Directive: Could you render the lines from the one containing "The width and" through the end of the records as a JSON list of strings, one string per line, with blank lines and the pictures left out?

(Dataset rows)

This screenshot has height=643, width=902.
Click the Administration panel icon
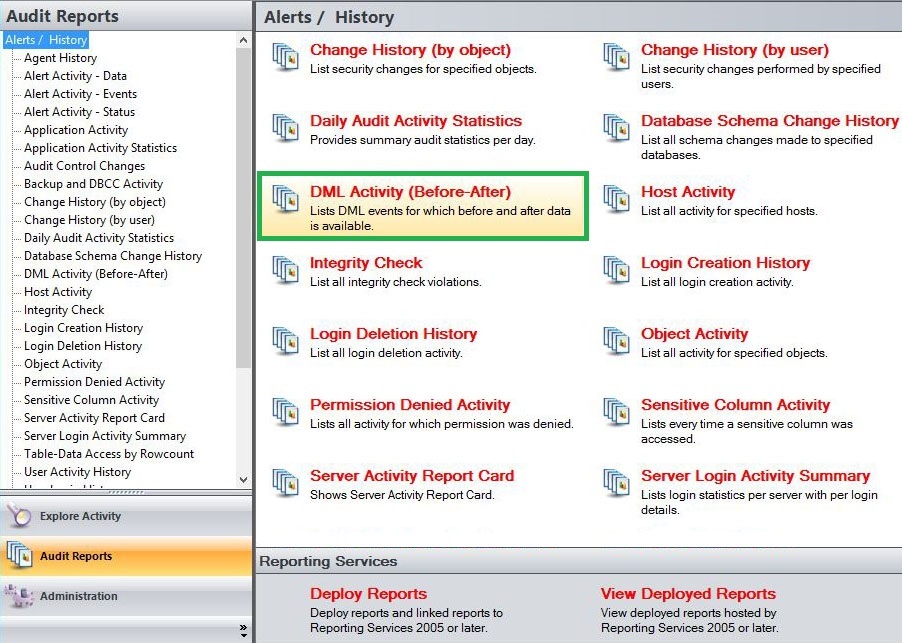click(20, 596)

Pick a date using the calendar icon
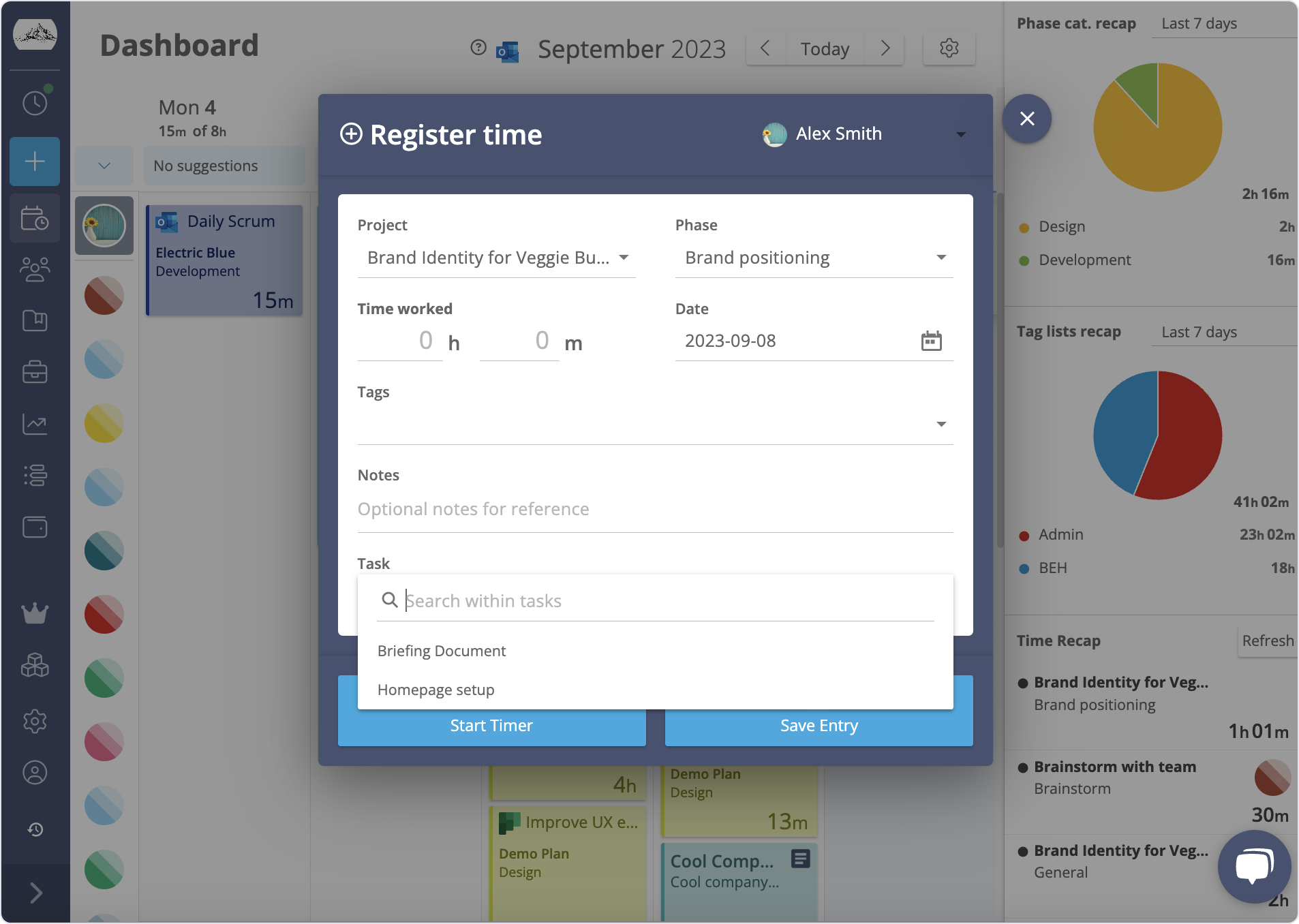[x=932, y=340]
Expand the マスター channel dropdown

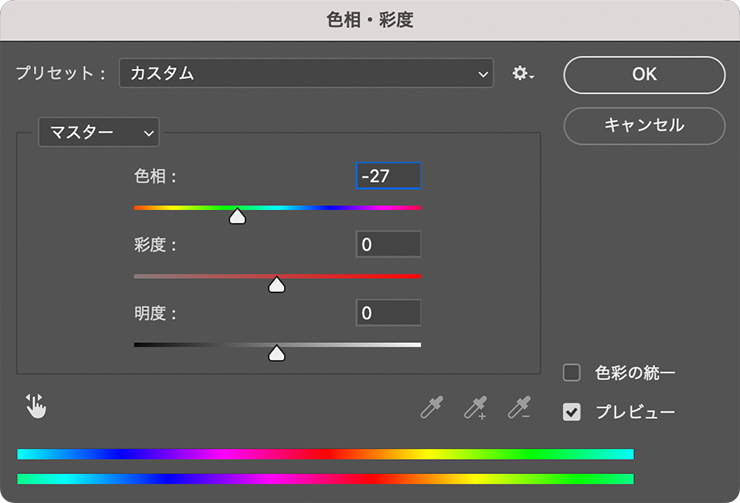pyautogui.click(x=98, y=132)
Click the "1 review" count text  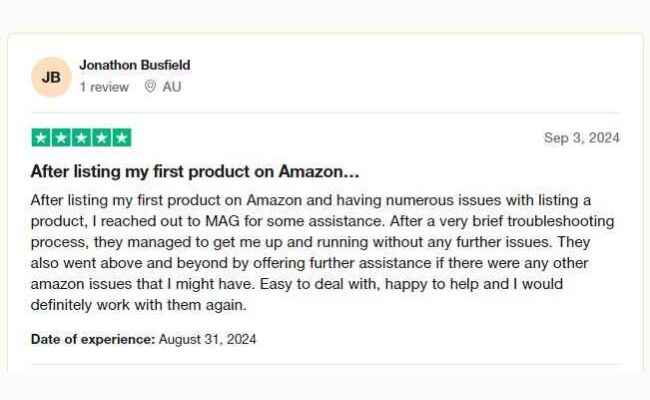click(104, 87)
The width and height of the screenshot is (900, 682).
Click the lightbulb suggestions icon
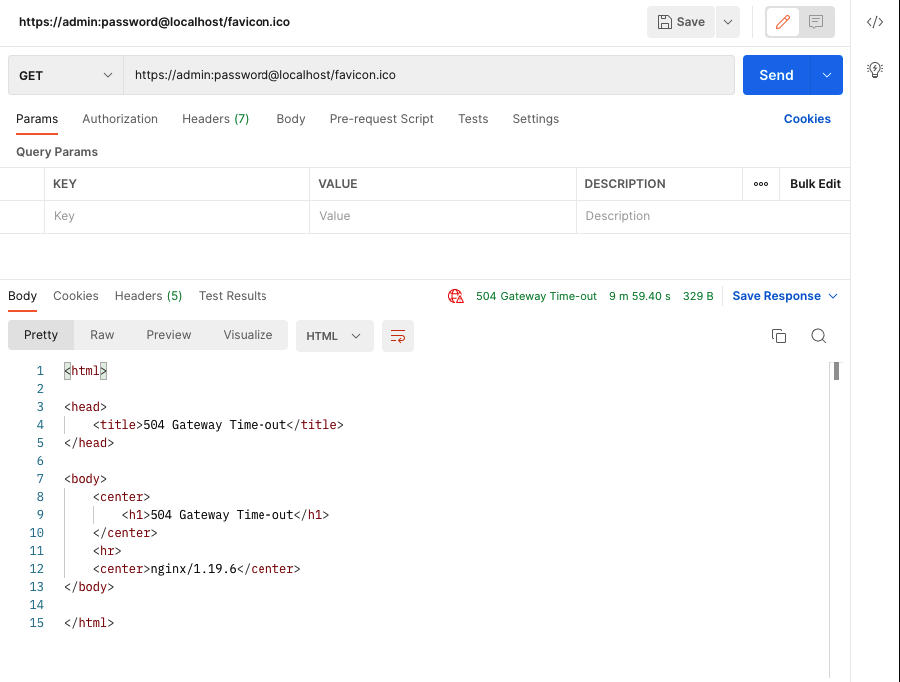pyautogui.click(x=875, y=69)
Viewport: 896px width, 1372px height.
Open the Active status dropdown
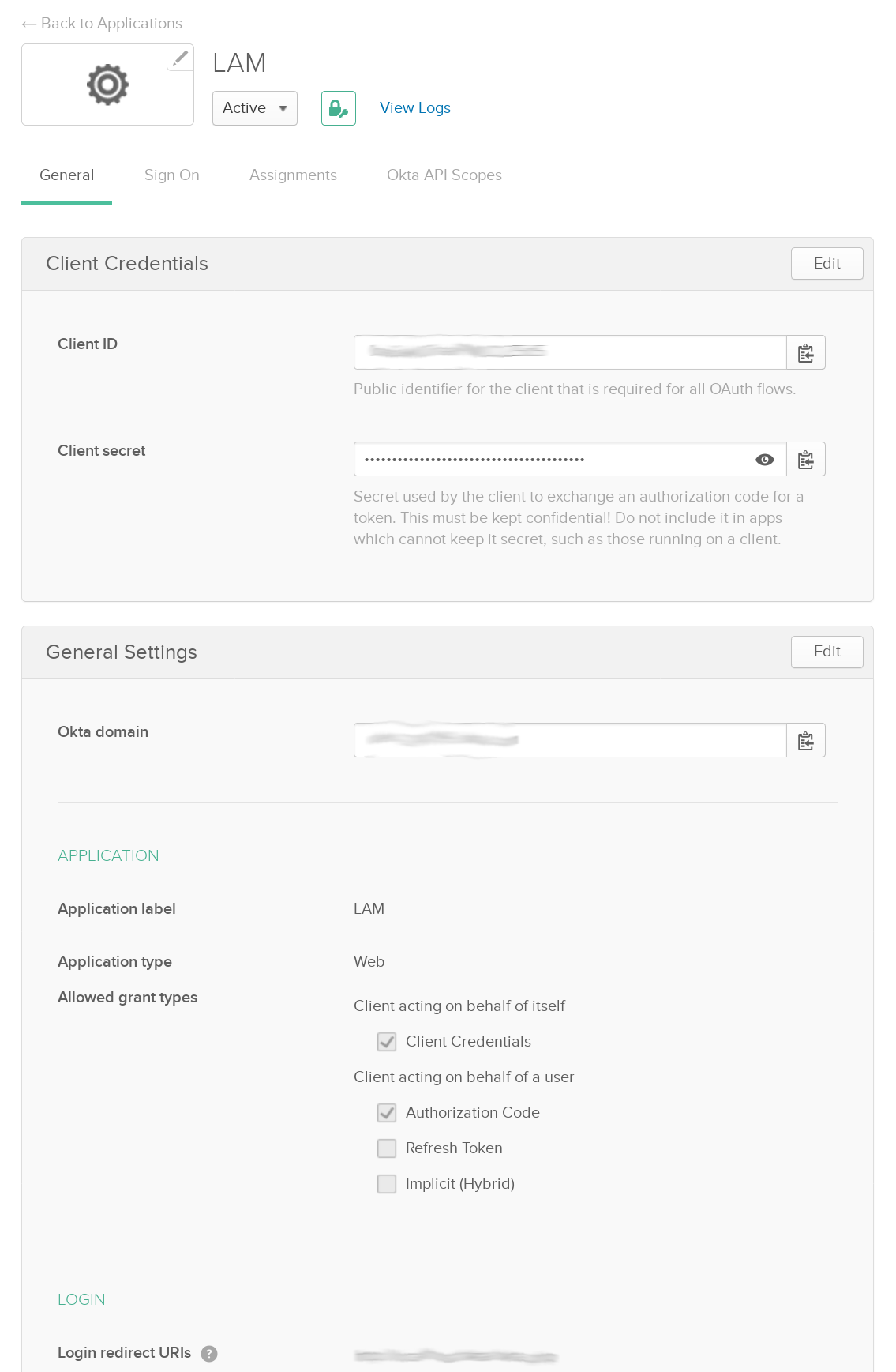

Answer to the problem:
[
  "The width and height of the screenshot is (900, 682).",
  "Click the lightbulb suggestions icon",
  "pyautogui.click(x=875, y=69)",
  "Viewport: 896px width, 1372px height.",
  "Open the Active status dropdown"
]